EXTRAIT DU DOCUMENT —

Ce 27 janvier était à nouveau la « Journée de la Mémoire de l’Holocauste et de la prévention des crimes contre l’humanité ». Désormais instituée depuis une quinzaine d’années dans de nombreux pays du Conseil de l’Europe, puis par les Nations unies, cette Journée de la Mémoire marque l’arrivée des troupes soviétiques dans les camps d’Auschwitz-Birkenau en 1945. Toutefois, une question se pose chaque année de manière plus pressante : à quoi sert-elle ?
Celles et ceux qui se posent et nous posent cette question de la manière la plus pertinente sont souvent des acteurs de ces pratiques mémorielles, des personnes particulièrement préoccupées par les enjeux de transmission et de prévention qui sont au cœur de cette problématique. Ces interrogations portent d’abord sur le sens qui peut émerger de ces pratiques mémorielles, notamment quand elles se présentent comme strictement rituelles, commémoratives, éventuellement sacralisées. C’est toute l’importance d’affirmer la nécessité d’un véritable travail d’histoire et de mémoire, c’est-à-dire de découverte de la différence du passé et de sa signification pour le présent, qui s’impose alors. Mais par ailleurs, la question posée est aussi celle du relais dans la société des valeurs qui sont affirmées au cœur des pratiques mémorielles. En effet, plus la société est réceptive aux brouillages relativistes du passé, plus elle est encline à rejeter l’autre et à s’enfermer dans des crispations identitaires, moins elle est prête à recevoir un message d’universalité des droits humains surgissant des drames du passé, ce qui ne peut que neutraliser les effets espérés du travail de mémoire en termes de prévention des crimes contre l’humanité.

DONNÉES FOURNIES —
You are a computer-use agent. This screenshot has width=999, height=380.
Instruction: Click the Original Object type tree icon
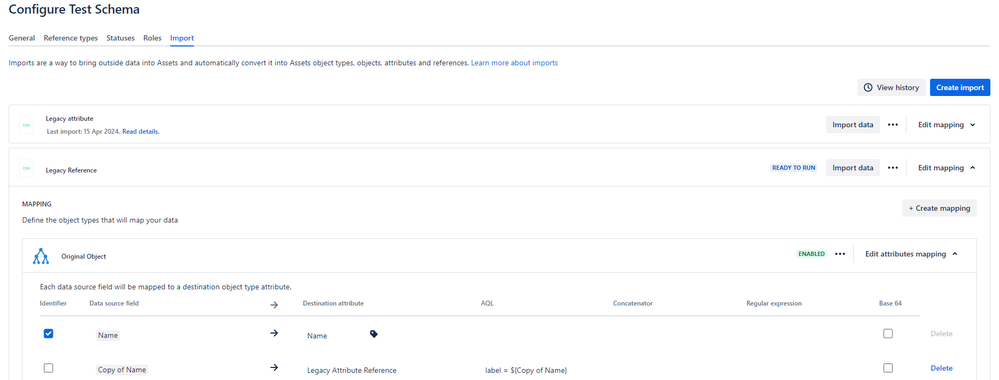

EXERCICES PROPOSÉS —
#1 Répondez aux questions suivantes à partir de l'extrait.
(a) Quel événement la Journée de la Mémoire marque-t-elle ?
(b) Depuis combien de temps environ cette Journée est-elle instituée dans de nombreux pays du Conseil de l'Europe ?
(c) Qui sont souvent les personnes qui posent la question de la manière la plus pertinente ?
#2 Transcrivez à l'identique le passage de l'extrait qui va de « Ce 27 janvier » à « quoi sert-elle ? ».
Ces données proviennent d'une source distincte de celle de l'extrait.

RÉPONSES PAR EXERCICE —
#1
(a) L'arrivée des troupes soviétiques dans les camps d'Auschwitz-Birkenau en 1945.
(b) Depuis une quinzaine d'années.
(c) Des acteurs de ces pratiques mémorielles, des personnes particulièrement préoccupées par les enjeux de transmission et de prévention.

#2
Ce 27 janvier était à nouveau la « Journée de la Mémoire de l’Holocauste et de la prévention des crimes contre l’humanité ». Désormais instituée depuis une quinzaine d’années dans de nombreux pays du Conseil de l’Europe, puis par les Nations unies, cette Journée de la Mémoire marque l’arrivée des troupes soviétiques dans les camps d’Auschwitz-Birkenau en 1945. Toutefois, une question se pose chaque année de manière plus pressante : à quoi sert-elle ?